──────── Study text ────────

The Great Resignation: Why India Inc is finding it difficult to retain talent

The figures pertain to a set of 73 companies that declared their turnover rates in each of the last three years. The turnover rate refers to the number of staff members who leave an employer—voluntarily or involuntarily—as a percentage of the average strength during a period. A little over half of the companies have seen two back-to-back years of increasing employee exits, 42% of which have seen the rate rise by over 10 percentage points since 2020-21.

The reasons are many. First, it was the economic upheaval caused by the pandemic; then the “Great Resignation”, which took an ugly turn as companies handed pink slips during cost restructuring. Voluntary exits also became common, as work-life balance, pay disparities, career growth concerns, workplace culture, and employee well-being increasingly took centre stage. A survey by Indeed and Forrester Consulting in March revealed that a “vast majority” of employees in India were dissatisfied, stressed, and not thriving at work.

──────── Provided information ────────

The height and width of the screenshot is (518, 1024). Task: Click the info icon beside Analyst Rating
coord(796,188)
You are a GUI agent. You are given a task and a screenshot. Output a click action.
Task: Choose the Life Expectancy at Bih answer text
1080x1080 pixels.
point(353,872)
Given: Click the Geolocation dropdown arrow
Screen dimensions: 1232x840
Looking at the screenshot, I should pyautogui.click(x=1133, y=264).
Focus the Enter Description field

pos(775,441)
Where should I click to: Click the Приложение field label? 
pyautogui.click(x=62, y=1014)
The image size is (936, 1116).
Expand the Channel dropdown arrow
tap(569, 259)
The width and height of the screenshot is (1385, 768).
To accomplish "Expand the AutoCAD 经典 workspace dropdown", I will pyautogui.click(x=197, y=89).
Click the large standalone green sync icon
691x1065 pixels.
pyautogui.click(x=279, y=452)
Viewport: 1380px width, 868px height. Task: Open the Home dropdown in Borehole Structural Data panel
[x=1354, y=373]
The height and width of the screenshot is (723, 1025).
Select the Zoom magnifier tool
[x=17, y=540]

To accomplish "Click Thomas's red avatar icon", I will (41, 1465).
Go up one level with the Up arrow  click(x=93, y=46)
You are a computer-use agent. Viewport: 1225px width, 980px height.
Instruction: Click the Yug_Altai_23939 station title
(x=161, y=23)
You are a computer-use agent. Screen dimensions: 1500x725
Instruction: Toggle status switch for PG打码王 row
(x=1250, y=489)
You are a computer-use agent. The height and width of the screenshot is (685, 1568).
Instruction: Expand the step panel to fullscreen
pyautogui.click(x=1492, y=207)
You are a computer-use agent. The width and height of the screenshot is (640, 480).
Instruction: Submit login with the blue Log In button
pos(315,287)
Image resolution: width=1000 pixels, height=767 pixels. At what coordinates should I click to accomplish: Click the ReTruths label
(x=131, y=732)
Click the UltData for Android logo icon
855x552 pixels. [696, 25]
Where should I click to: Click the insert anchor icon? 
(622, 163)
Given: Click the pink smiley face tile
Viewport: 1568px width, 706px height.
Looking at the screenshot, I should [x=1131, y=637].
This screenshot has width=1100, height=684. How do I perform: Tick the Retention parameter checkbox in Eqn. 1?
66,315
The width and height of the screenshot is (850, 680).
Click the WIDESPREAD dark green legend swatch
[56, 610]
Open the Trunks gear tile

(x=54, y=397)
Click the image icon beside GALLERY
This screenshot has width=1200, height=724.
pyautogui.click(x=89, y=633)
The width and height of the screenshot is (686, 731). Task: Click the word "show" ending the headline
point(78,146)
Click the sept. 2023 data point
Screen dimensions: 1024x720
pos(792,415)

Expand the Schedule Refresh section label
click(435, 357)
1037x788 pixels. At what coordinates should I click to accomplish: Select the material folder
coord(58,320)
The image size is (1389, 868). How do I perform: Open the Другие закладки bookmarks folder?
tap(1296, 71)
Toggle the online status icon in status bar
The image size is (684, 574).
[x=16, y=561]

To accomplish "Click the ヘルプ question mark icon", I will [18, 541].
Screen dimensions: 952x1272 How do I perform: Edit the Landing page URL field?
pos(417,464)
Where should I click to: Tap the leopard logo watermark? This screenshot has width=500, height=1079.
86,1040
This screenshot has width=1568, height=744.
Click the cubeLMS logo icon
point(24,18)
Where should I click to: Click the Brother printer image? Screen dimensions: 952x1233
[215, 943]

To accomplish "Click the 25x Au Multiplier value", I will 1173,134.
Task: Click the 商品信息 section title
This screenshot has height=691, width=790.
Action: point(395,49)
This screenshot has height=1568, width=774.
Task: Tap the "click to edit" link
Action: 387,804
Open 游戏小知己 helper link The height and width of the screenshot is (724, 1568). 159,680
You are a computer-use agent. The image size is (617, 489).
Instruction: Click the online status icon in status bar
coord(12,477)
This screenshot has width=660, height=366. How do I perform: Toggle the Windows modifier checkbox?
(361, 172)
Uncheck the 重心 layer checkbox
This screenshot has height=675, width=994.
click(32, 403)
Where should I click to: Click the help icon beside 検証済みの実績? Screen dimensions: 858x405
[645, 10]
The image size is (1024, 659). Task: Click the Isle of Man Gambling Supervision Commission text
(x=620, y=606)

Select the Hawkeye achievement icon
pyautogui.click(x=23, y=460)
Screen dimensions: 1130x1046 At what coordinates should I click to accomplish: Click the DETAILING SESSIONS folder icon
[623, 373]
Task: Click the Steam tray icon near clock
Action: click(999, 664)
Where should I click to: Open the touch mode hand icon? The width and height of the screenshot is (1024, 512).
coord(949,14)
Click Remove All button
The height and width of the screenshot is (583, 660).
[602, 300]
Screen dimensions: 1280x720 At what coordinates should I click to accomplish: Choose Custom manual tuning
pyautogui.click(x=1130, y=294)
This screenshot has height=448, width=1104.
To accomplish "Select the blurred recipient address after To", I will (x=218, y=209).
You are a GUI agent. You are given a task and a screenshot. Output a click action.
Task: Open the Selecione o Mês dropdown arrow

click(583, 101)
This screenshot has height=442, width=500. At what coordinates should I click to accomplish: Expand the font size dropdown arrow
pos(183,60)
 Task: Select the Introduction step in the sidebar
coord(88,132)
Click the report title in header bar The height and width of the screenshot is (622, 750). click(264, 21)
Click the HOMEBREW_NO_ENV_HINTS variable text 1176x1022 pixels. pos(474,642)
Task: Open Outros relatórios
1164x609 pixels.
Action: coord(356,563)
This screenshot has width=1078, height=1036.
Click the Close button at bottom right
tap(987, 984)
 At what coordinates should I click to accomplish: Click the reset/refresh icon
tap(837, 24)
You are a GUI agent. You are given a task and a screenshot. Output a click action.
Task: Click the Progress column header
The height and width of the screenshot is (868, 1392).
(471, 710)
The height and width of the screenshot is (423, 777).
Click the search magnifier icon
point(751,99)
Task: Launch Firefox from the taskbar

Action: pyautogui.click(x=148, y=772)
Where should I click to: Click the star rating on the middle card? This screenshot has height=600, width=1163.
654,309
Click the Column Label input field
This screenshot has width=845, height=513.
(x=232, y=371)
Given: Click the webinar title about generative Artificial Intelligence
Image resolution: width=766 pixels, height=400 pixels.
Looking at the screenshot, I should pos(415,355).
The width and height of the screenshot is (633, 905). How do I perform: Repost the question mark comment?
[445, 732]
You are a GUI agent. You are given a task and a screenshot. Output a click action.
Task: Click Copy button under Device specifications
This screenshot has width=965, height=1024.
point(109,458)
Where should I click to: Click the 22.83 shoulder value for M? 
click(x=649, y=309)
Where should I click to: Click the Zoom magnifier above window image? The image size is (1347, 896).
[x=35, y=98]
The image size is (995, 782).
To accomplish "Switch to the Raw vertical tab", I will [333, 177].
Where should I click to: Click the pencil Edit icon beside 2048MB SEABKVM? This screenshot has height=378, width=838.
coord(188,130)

────────

#### Directions for this task
Using the text on staff turnover at Indian companies, answer these:
(a) How many companies do the figures cover?
(b) What does the turnover rate measure?
(c) Which two organizations ran the survey in March?

#### Answer to the problem
(a) 73 companies that declared their turnover rates in each of the last three years.
(b) The number of staff members who leave an employer, voluntarily or involuntarily, as a percentage of the average strength during a period.
(c) Indeed and Forrester Consulting.